== THE PROBLEM ==
The records below should be set down in full, please, without any change.

(Stored data entries)
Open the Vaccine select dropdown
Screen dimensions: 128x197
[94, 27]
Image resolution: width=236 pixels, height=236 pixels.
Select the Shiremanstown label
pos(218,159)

== RESPONSE TO THIS EXERCISE ==
Open the Vaccine select dropdown
Screen dimensions: 128x197
[94, 27]
Image resolution: width=236 pixels, height=236 pixels.
Select the Shiremanstown label
pos(218,159)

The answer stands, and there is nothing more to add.